Si è aperto oggi in Polonia il processo a Justyna Wydrzyńska, l’attivista che ha fornito pillole abortive a una donna che aveva subito violenza domestica. Amnesty International twitta: «È il primo processo in Europa nei confronti di una persona accusata di aver aiutato qualcuno ad abortire», la quale «rischia fino a tre anni di carcere».
Lo scandalo, qui, è solo negli occhi di chi lo vuole vedere. Perché mai, infatti, l’aborto dopo uno stupro dovrebbe essere meno grave degli altri aborti? Rileggete. Ho scritto l’«aborto», non ho detto che non sia grave lo stupro. Ma se lo stupro è grave, perché farne pagare la colpa a un piccolo essere innocente? Uccidere il piccolo serve forse a riparare allo stupro? Serve forse a far stare meglio la donna stuprata?
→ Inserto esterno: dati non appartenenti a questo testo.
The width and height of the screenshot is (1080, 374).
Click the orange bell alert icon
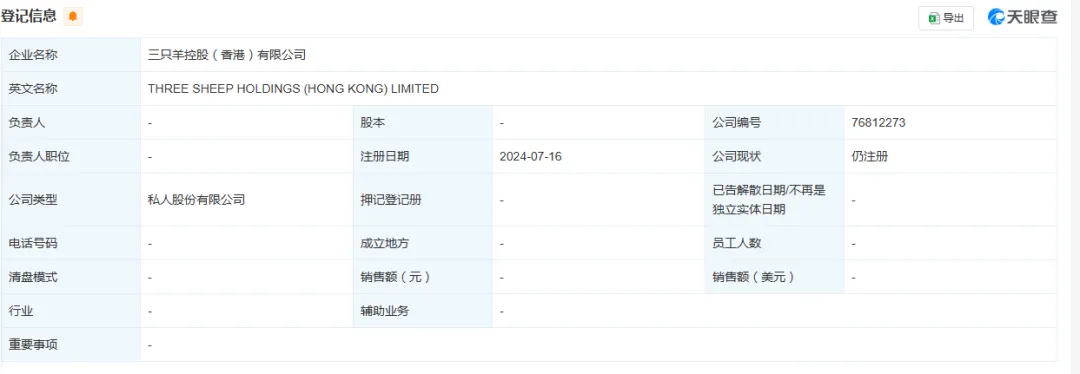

Si può forse correggere uno stupro con un killeraggio da sicari?
Esattamente questo è ciò che intendeva Papa san Giovanni Paolo II (1920-2005) quando, nel 1993, disse che nemmeno le suore bosniache stuprate dai carnefici erano moralmente autorizzate a uccidere le creature innocenti che avessero eventualmente e involontariamente concepito.
Perché non è affatto una questione di fede, ma di logica. Due torti, lo sappiamo e lo ripetiamo tutti, non fanno mai una ragione.
Eppoi un’altra questione. Se Amnesty International si sente in dovere di twittare: «Sollecitiamo le autorità giudiziarie polacche ad annullare le accuse», c’è da domandarsi se l’organizzazione non stia tradendo completamente la propria ispirazione e il proprio mandato. Amnesty International è infatti nata ed esiste per difendere i diritti umani calpestati. Perché dunque si schiera dalla parte di chi ha annientato totalmente e definitivamente i diritti umani di una piccola creatura umana indifesa, sopprimendola?